◆ EXERCISE PROMPT
Which lines of the records below contain the word "width"? Copy each of them.

Data entries
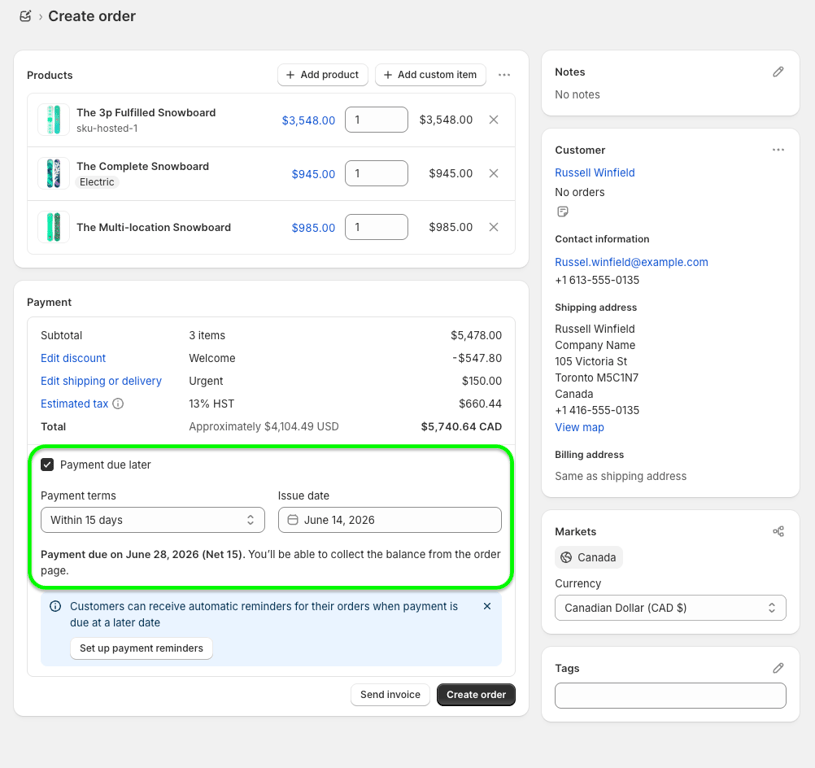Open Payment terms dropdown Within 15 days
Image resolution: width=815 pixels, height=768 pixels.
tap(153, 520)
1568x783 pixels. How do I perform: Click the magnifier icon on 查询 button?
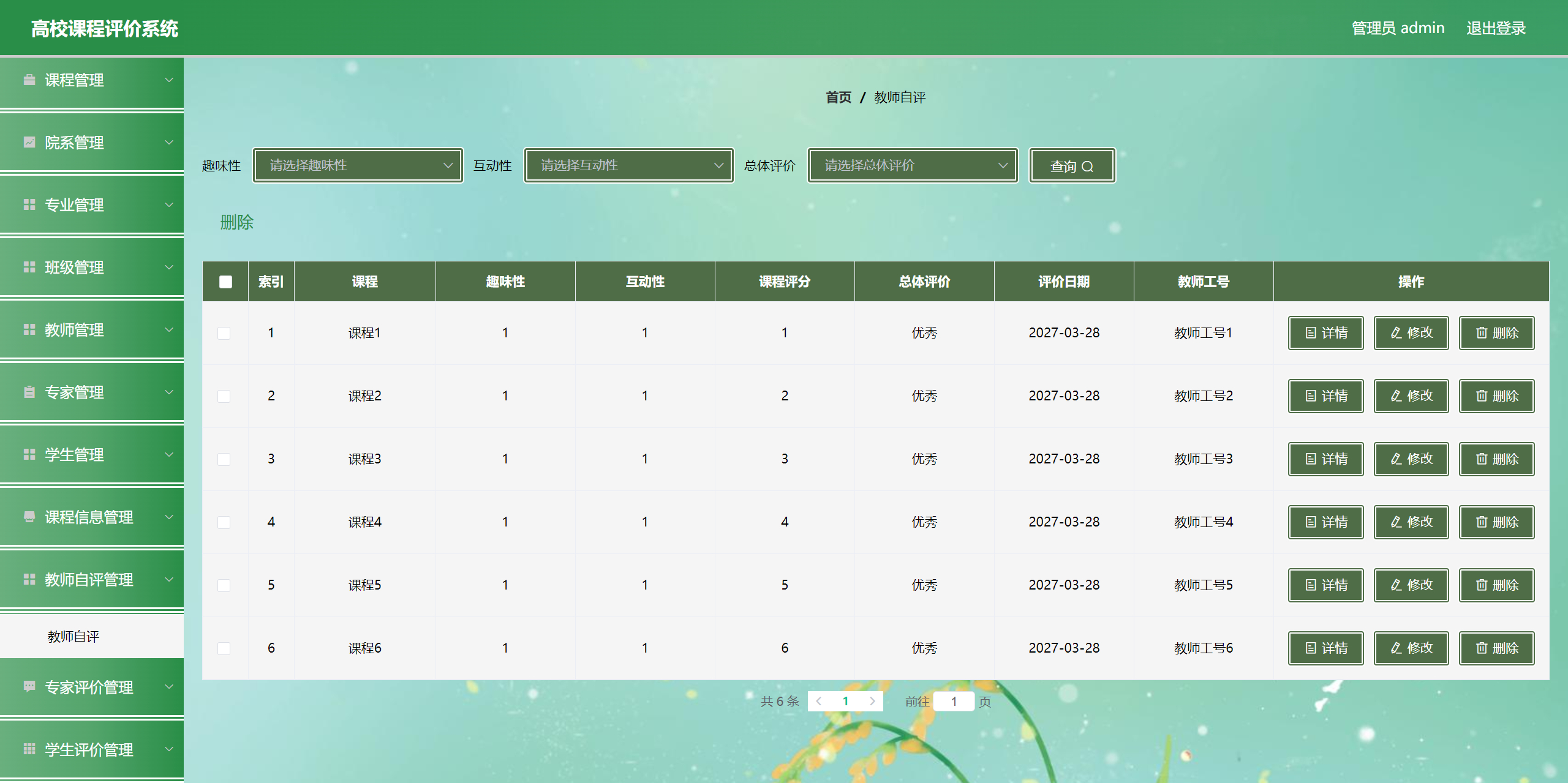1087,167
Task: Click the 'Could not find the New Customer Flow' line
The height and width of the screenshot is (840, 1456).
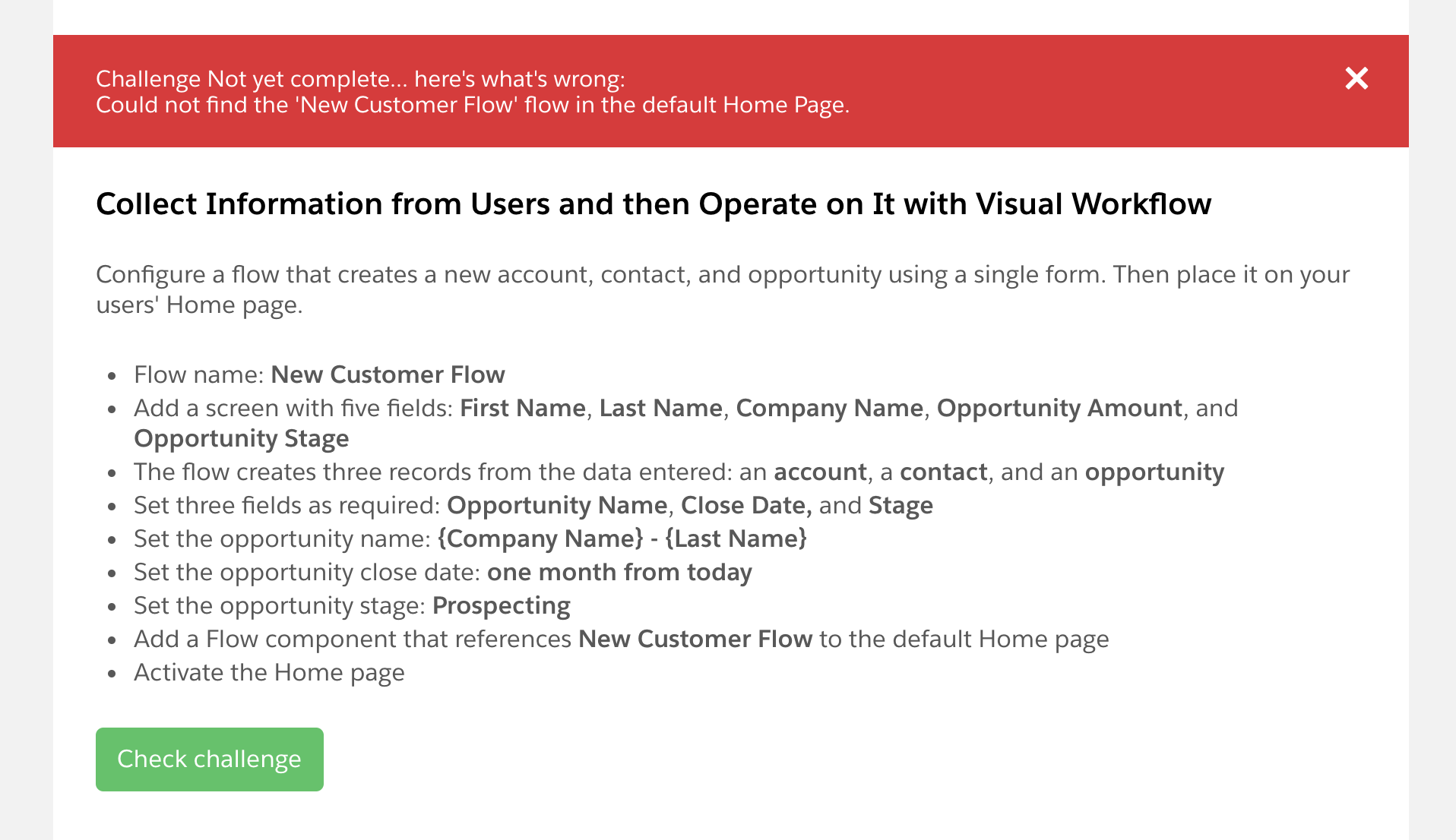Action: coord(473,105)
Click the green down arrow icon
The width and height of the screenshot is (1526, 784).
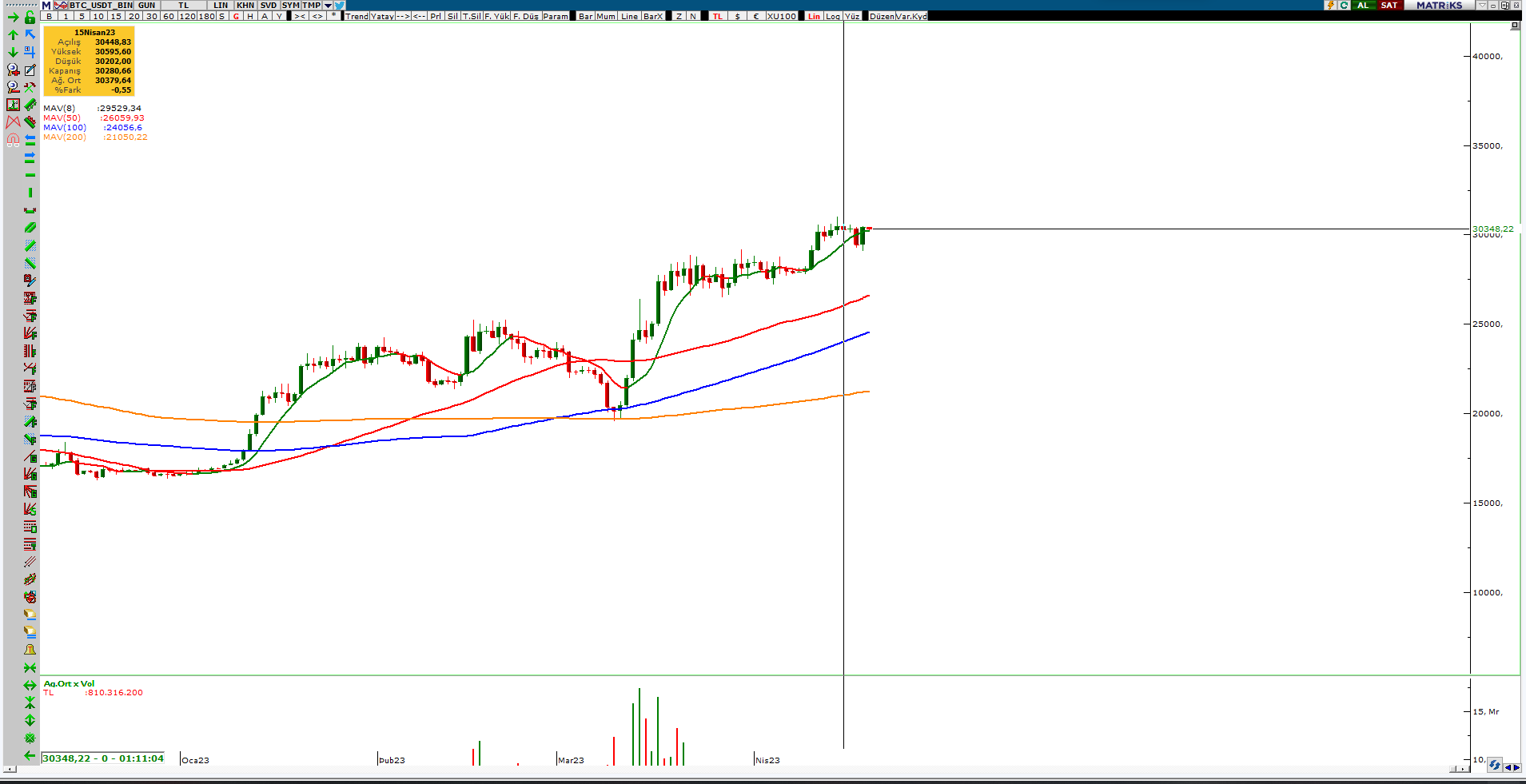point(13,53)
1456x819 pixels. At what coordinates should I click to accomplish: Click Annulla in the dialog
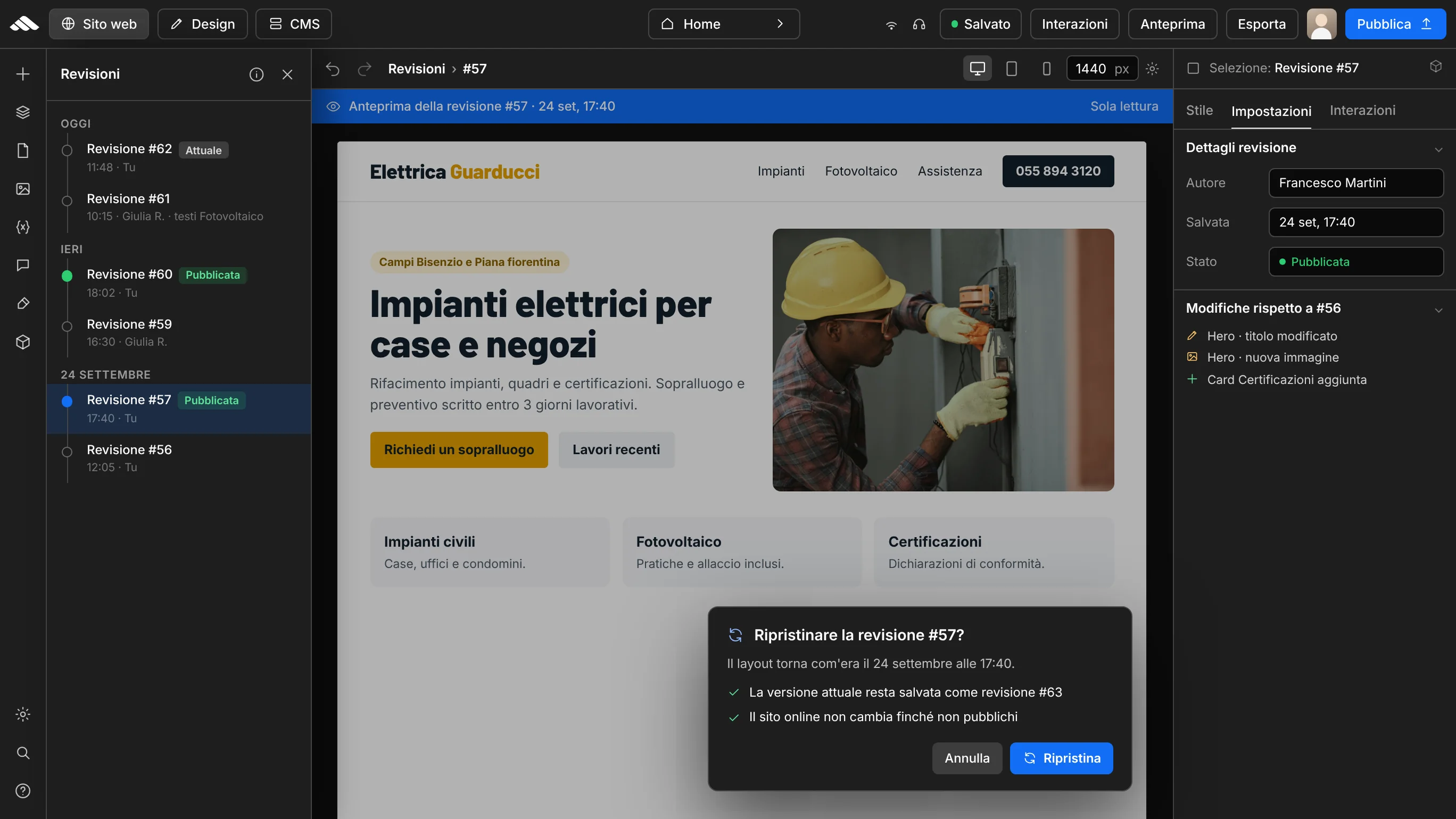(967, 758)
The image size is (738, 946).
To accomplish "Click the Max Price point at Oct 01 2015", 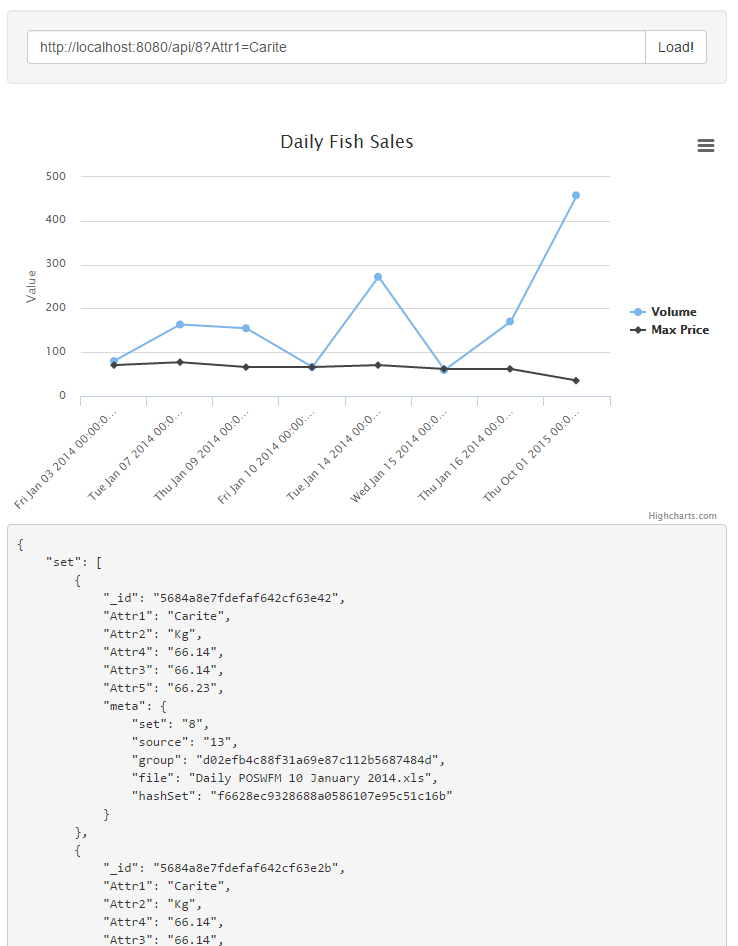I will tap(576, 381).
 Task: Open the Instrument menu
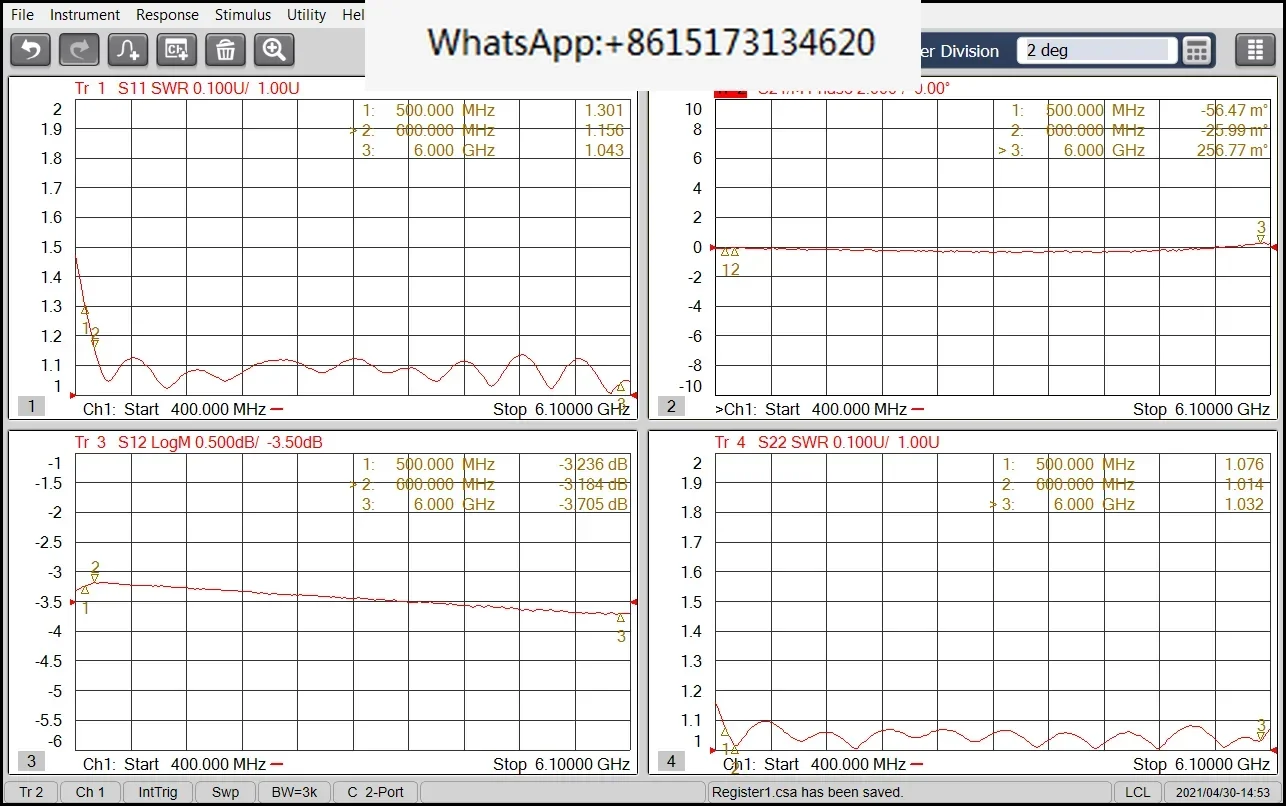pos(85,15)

◆ THE REPLY
Image resolution: width=815 pixels, height=768 pixels.
The height and width of the screenshot is (840, 1456).
The width and height of the screenshot is (1526, 784).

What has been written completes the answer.